#### Instruções do exercício:
Reproduza todo o material abaixo, linha por linha, sem mudar nenhum caractere.

+++ Material da tarefa

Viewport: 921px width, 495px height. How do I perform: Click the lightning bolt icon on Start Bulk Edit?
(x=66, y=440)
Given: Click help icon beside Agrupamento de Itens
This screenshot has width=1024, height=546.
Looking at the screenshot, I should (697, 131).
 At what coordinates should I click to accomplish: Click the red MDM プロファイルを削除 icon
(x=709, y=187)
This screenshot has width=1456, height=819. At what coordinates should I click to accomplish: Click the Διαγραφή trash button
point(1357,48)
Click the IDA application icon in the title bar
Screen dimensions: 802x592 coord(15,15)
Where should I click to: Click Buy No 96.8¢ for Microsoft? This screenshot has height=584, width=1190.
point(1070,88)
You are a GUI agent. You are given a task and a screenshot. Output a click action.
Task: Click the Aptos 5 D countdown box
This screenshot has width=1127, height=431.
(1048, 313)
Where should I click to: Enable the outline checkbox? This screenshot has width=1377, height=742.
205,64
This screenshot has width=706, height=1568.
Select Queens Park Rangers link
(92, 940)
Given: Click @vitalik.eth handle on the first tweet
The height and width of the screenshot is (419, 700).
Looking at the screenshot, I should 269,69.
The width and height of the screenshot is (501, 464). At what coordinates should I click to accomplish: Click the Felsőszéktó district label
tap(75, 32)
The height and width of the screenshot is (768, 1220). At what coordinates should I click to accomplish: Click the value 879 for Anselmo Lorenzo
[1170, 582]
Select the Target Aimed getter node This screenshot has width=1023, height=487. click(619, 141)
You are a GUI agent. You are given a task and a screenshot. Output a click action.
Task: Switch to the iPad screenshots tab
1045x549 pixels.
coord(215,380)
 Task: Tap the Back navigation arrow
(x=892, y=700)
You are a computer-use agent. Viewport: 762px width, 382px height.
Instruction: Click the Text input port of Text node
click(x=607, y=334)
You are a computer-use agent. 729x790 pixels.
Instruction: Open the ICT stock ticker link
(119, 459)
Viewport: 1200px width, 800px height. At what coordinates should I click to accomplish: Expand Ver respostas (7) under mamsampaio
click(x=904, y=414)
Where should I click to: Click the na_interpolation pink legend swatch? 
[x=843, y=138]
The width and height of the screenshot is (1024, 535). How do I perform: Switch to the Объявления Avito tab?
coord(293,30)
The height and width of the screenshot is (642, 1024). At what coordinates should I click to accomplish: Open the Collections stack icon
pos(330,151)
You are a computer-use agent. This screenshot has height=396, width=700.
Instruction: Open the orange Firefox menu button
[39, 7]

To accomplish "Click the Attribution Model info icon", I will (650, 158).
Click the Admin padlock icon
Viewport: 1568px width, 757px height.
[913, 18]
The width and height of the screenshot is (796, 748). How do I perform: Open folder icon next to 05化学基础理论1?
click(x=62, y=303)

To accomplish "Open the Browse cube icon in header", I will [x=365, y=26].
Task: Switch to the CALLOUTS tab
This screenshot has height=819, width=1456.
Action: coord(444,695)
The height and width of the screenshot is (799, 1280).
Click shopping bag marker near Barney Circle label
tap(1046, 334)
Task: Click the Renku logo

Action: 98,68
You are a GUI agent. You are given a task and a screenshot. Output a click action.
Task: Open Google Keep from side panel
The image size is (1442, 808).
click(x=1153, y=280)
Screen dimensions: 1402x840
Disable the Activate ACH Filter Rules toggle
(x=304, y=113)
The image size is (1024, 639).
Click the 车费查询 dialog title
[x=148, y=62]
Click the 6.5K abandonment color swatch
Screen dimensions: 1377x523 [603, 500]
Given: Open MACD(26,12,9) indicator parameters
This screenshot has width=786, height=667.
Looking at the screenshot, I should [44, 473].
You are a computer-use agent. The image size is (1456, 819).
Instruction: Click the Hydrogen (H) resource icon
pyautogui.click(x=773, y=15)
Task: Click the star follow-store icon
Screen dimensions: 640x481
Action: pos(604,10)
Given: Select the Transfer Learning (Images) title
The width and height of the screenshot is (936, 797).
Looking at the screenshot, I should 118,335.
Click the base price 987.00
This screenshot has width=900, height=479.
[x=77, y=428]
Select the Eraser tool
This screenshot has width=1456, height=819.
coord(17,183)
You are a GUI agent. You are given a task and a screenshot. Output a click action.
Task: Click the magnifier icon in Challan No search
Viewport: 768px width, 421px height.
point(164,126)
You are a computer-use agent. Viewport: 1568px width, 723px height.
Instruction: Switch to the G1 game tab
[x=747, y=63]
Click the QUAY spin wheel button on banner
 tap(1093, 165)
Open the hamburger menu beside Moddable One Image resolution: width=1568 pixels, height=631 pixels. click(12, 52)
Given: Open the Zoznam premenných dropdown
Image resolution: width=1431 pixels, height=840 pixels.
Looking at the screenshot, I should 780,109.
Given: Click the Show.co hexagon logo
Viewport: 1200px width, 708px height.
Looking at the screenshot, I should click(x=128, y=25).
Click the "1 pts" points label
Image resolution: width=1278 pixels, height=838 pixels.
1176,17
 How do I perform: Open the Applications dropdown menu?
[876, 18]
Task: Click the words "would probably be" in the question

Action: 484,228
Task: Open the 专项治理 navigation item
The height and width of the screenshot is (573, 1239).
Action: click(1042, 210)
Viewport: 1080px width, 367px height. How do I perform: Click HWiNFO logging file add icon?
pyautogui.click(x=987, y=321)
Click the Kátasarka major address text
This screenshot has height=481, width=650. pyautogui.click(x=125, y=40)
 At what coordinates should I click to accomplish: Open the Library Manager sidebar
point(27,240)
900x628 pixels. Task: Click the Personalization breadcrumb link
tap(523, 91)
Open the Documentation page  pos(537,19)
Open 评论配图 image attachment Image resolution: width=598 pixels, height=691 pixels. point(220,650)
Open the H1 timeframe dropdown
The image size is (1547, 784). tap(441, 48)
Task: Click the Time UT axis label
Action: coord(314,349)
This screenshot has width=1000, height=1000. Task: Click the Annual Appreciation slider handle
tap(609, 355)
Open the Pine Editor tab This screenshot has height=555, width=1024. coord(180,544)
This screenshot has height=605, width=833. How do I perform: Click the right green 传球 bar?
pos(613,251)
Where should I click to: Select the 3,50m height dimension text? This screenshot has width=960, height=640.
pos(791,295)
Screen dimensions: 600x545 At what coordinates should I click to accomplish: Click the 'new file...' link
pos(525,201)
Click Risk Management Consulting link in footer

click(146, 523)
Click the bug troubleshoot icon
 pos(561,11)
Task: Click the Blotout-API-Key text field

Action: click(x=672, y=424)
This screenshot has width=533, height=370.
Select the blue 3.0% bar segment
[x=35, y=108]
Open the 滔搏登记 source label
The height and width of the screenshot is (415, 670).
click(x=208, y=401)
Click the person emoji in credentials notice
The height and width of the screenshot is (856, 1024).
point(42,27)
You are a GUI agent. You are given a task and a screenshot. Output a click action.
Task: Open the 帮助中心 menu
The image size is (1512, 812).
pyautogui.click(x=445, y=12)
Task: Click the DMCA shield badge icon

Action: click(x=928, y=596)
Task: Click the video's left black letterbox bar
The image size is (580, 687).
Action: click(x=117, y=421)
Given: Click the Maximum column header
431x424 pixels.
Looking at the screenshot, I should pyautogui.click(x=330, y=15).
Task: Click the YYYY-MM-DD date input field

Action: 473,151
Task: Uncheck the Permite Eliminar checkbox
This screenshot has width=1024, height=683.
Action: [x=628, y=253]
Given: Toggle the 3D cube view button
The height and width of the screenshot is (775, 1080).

++++++

#### Resposta completa:
Viewport: 921px width, 495px height. How do I perform: Click the lightning bolt icon on Start Bulk Edit?
(x=66, y=440)
Given: Click help icon beside Agrupamento de Itens
This screenshot has width=1024, height=546.
Looking at the screenshot, I should (697, 131).
 At what coordinates should I click to accomplish: Click the red MDM プロファイルを削除 icon
(x=709, y=187)
This screenshot has width=1456, height=819. At what coordinates should I click to accomplish: Click the Διαγραφή trash button
point(1357,48)
Click the IDA application icon in the title bar
Screen dimensions: 802x592 coord(15,15)
Where should I click to: Click Buy No 96.8¢ for Microsoft? This screenshot has height=584, width=1190.
point(1070,88)
You are a GUI agent. You are given a task and a screenshot. Output a click action.
Task: Click the Aptos 5 D countdown box
This screenshot has width=1127, height=431.
(1048, 313)
Where should I click to: Enable the outline checkbox? This screenshot has width=1377, height=742.
205,64
This screenshot has width=706, height=1568.
Select Queens Park Rangers link
(92, 940)
Given: Click @vitalik.eth handle on the first tweet
The height and width of the screenshot is (419, 700).
Looking at the screenshot, I should 269,69.
The width and height of the screenshot is (501, 464). At what coordinates should I click to accomplish: Click the Felsőszéktó district label
tap(75, 32)
The height and width of the screenshot is (768, 1220). At what coordinates should I click to accomplish: Click the value 879 for Anselmo Lorenzo
[1170, 582]
Select the Target Aimed getter node This screenshot has width=1023, height=487. click(619, 141)
You are a GUI agent. You are given a task and a screenshot. Output a click action.
Task: Switch to the iPad screenshots tab
1045x549 pixels.
coord(215,380)
 Task: Tap the Back navigation arrow
(x=892, y=700)
You are a computer-use agent. Viewport: 762px width, 382px height.
Instruction: Click the Text input port of Text node
click(x=607, y=334)
You are a computer-use agent. 729x790 pixels.
Instruction: Open the ICT stock ticker link
(119, 459)
Viewport: 1200px width, 800px height. At what coordinates should I click to accomplish: Expand Ver respostas (7) under mamsampaio
click(x=904, y=414)
Where should I click to: Click the na_interpolation pink legend swatch? 
[x=843, y=138]
The width and height of the screenshot is (1024, 535). How do I perform: Switch to the Объявления Avito tab?
coord(293,30)
The height and width of the screenshot is (642, 1024). At what coordinates should I click to accomplish: Open the Collections stack icon
pos(330,151)
You are a computer-use agent. This screenshot has height=396, width=700.
Instruction: Open the orange Firefox menu button
[39, 7]

To accomplish "Click the Attribution Model info icon", I will (650, 158).
Click the Admin padlock icon
Viewport: 1568px width, 757px height.
[913, 18]
The width and height of the screenshot is (796, 748). How do I perform: Open folder icon next to 05化学基础理论1?
click(x=62, y=303)

To accomplish "Open the Browse cube icon in header", I will [x=365, y=26].
Task: Switch to the CALLOUTS tab
This screenshot has height=819, width=1456.
Action: coord(444,695)
The height and width of the screenshot is (799, 1280).
Click shopping bag marker near Barney Circle label
tap(1046, 334)
Task: Click the Renku logo

Action: 98,68
You are a GUI agent. You are given a task and a screenshot. Output a click action.
Task: Open Google Keep from side panel
The image size is (1442, 808).
click(x=1153, y=280)
Screen dimensions: 1402x840
Disable the Activate ACH Filter Rules toggle
(x=304, y=113)
The image size is (1024, 639).
Click the 车费查询 dialog title
[x=148, y=62]
Click the 6.5K abandonment color swatch
Screen dimensions: 1377x523 [603, 500]
Given: Open MACD(26,12,9) indicator parameters
This screenshot has width=786, height=667.
Looking at the screenshot, I should [44, 473].
You are a computer-use agent. The image size is (1456, 819).
Instruction: Click the Hydrogen (H) resource icon
pyautogui.click(x=773, y=15)
Task: Click the star follow-store icon
Screen dimensions: 640x481
Action: pos(604,10)
Given: Select the Transfer Learning (Images) title
The width and height of the screenshot is (936, 797).
Looking at the screenshot, I should 118,335.
Click the base price 987.00
This screenshot has width=900, height=479.
[x=77, y=428]
Select the Eraser tool
This screenshot has width=1456, height=819.
coord(17,183)
You are a GUI agent. You are given a task and a screenshot. Output a click action.
Task: Click the magnifier icon in Challan No search
Viewport: 768px width, 421px height.
point(164,126)
You are a computer-use agent. Viewport: 1568px width, 723px height.
Instruction: Switch to the G1 game tab
[x=747, y=63]
Click the QUAY spin wheel button on banner
 tap(1093, 165)
Open the hamburger menu beside Moddable One Image resolution: width=1568 pixels, height=631 pixels. click(12, 52)
Given: Open the Zoznam premenných dropdown
Image resolution: width=1431 pixels, height=840 pixels.
Looking at the screenshot, I should 780,109.
Given: Click the Show.co hexagon logo
Viewport: 1200px width, 708px height.
Looking at the screenshot, I should click(x=128, y=25).
Click the "1 pts" points label
Image resolution: width=1278 pixels, height=838 pixels.
1176,17
 How do I perform: Open the Applications dropdown menu?
[876, 18]
Task: Click the words "would probably be" in the question

Action: 484,228
Task: Open the 专项治理 navigation item
The height and width of the screenshot is (573, 1239).
Action: click(1042, 210)
Viewport: 1080px width, 367px height. How do I perform: Click HWiNFO logging file add icon?
pyautogui.click(x=987, y=321)
Click the Kátasarka major address text
This screenshot has height=481, width=650. pyautogui.click(x=125, y=40)
 At what coordinates should I click to accomplish: Open the Library Manager sidebar
point(27,240)
900x628 pixels. Task: Click the Personalization breadcrumb link
tap(523, 91)
Open the Documentation page  pos(537,19)
Open 评论配图 image attachment Image resolution: width=598 pixels, height=691 pixels. point(220,650)
Open the H1 timeframe dropdown
The image size is (1547, 784). tap(441, 48)
Task: Click the Time UT axis label
Action: coord(314,349)
This screenshot has width=1000, height=1000. Task: Click the Annual Appreciation slider handle
tap(609, 355)
Open the Pine Editor tab This screenshot has height=555, width=1024. coord(180,544)
This screenshot has height=605, width=833. How do I perform: Click the right green 传球 bar?
pos(613,251)
Where should I click to: Select the 3,50m height dimension text? This screenshot has width=960, height=640.
pos(791,295)
Screen dimensions: 600x545 At what coordinates should I click to accomplish: Click the 'new file...' link
pos(525,201)
Click Risk Management Consulting link in footer

click(146, 523)
Click the bug troubleshoot icon
 pos(561,11)
Task: Click the Blotout-API-Key text field

Action: click(x=672, y=424)
This screenshot has width=533, height=370.
Select the blue 3.0% bar segment
[x=35, y=108]
Open the 滔搏登记 source label
The height and width of the screenshot is (415, 670).
click(x=208, y=401)
Click the person emoji in credentials notice
The height and width of the screenshot is (856, 1024).
point(42,27)
You are a GUI agent. You are given a task and a screenshot. Output a click action.
Task: Open the 帮助中心 menu
The image size is (1512, 812).
pyautogui.click(x=445, y=12)
Task: Click the DMCA shield badge icon

Action: click(x=928, y=596)
Task: Click the video's left black letterbox bar
The image size is (580, 687).
Action: click(x=117, y=421)
Given: Click the Maximum column header
431x424 pixels.
Looking at the screenshot, I should pyautogui.click(x=330, y=15).
Task: Click the YYYY-MM-DD date input field

Action: 473,151
Task: Uncheck the Permite Eliminar checkbox
This screenshot has width=1024, height=683.
Action: [x=628, y=253]
Given: Toggle the 3D cube view button
The height and width of the screenshot is (775, 1080).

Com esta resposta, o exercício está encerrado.